The 1839-D half eagle is most often seen in Very Fine to Extremely Fine grades. It is quite rare in About Uncirculated-50 and it is very rare in the higher About Uncirculated grades. Mint State 1839-D half eagles are extremely rare.
STRIKE: The quality of strike differs greatly from coin to coin. There are two varieties known and one of these is typically weakly struck while the other usually shows a sharper strike (see Die Varieties, below, for more information). Many 1839-D half eagles have weakness of strike on the hair near the ear of Liberty, the brow and the back of the bun. The reverse is always sharper than the obverse and it usually shows complete definition, even on the legs and claws of the eagle. Some are known which show a very sharp strike on both the obverse and the reverse and these are considered to be very desirable by specialists.
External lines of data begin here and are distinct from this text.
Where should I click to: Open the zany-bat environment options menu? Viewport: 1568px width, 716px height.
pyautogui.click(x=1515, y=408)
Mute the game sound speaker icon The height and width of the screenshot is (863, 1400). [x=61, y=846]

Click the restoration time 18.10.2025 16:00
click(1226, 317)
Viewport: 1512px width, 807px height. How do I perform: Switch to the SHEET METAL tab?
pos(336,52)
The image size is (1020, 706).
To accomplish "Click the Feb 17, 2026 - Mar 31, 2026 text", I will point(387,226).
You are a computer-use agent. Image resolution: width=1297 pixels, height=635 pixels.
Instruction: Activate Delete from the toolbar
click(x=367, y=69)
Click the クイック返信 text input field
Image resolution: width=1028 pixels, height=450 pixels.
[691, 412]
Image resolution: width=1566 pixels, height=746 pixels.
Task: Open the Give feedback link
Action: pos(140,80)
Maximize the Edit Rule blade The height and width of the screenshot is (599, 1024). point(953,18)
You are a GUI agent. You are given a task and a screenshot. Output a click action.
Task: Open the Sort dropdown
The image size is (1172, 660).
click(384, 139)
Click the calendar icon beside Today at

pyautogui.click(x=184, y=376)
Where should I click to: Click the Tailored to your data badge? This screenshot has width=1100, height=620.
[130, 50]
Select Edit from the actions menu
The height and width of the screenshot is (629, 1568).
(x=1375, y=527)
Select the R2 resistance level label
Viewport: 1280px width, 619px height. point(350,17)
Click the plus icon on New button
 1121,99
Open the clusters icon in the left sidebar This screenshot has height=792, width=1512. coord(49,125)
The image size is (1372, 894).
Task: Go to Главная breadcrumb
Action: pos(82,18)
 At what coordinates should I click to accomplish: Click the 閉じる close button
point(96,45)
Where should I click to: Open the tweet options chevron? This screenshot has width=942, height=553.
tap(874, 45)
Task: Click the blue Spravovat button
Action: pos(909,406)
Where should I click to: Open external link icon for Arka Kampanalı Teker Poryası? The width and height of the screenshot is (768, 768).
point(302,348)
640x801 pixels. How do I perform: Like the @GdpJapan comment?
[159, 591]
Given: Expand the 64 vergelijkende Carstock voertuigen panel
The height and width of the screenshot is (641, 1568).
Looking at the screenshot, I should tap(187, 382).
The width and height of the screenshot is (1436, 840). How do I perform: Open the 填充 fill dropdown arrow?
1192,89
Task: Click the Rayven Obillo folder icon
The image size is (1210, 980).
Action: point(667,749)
SURFACES: The quality of the planchets used to strike 1839-D half eagles was not very good. It is common to find examples with mint-made areas of roughness. This is especially true in the obverse fields which may have a pockmarked appearance. Many have liberally abraded surfaces but it is not impossible to locate a coin that does not show an abundance of marks. The E in LIBERTY is strongly doubled at its base and this serves as a good hallmark of authenticity.
LUSTER: The luster has a distinctive grainy appearance. This graininess is often more pronounced at the border than at the center.
COLORATION: On uncleaned pieces, the coloration ranges from deep green-gold to a rich yellow-golden hue. The coloration has a distinctive appearance which is considerably different from other Dahlonega half eagles of this era. Very few 1839-D half eagles are known with original coloration.
EYE APPEAL: High grade 1839-D half eagles can be among the prettiest of all Dahlonega coins. A small number of extremely pleasing pieces exist which show good luster, lovely coloration, relatively few marks and sharp strikes. However, the level of eye appeal for most examples is only average. The typical piece offered to collectors has concentrated marks including mint-made planchet flaws, poor luster and softness at the obverse center.
PERSONAL OBSERVATIONS: For collectors who like original coins, locating a truly choice 1839-D half eagle can prove to be very frustrating.
DIE VARIETIES: There are two die varieties known.
Variety 1-A: On this variety the mintmark is directly over the 3 in the date and it is centered between the neck and the top of the 3. This variety often shows weakness of strike at the center of the obverse.
This is the rarer of the two varieties by a fairly substantial margin.
Variety 2-A: On this variety the mintmark is over the 39 in the date and it is centered in the field with the left edge of the D over the center of the 3.
This is the more common of the two varieties.
David Akers (1975/88):
As a date, the 1839-D is only slightly less rare than the 1839-C and the 1838-C. It is more rare than the 1838-D in all grades and it is extremely rare in high grade. Virtually all known specimens are in the VF to EF range and the number of AU or Unc. examples in existence is very small. Like the 1839-C, this date is very popular with collectors because of its rarity, the fact it was struck at the Dahlonega Mint, and the obverse location of the mintmark.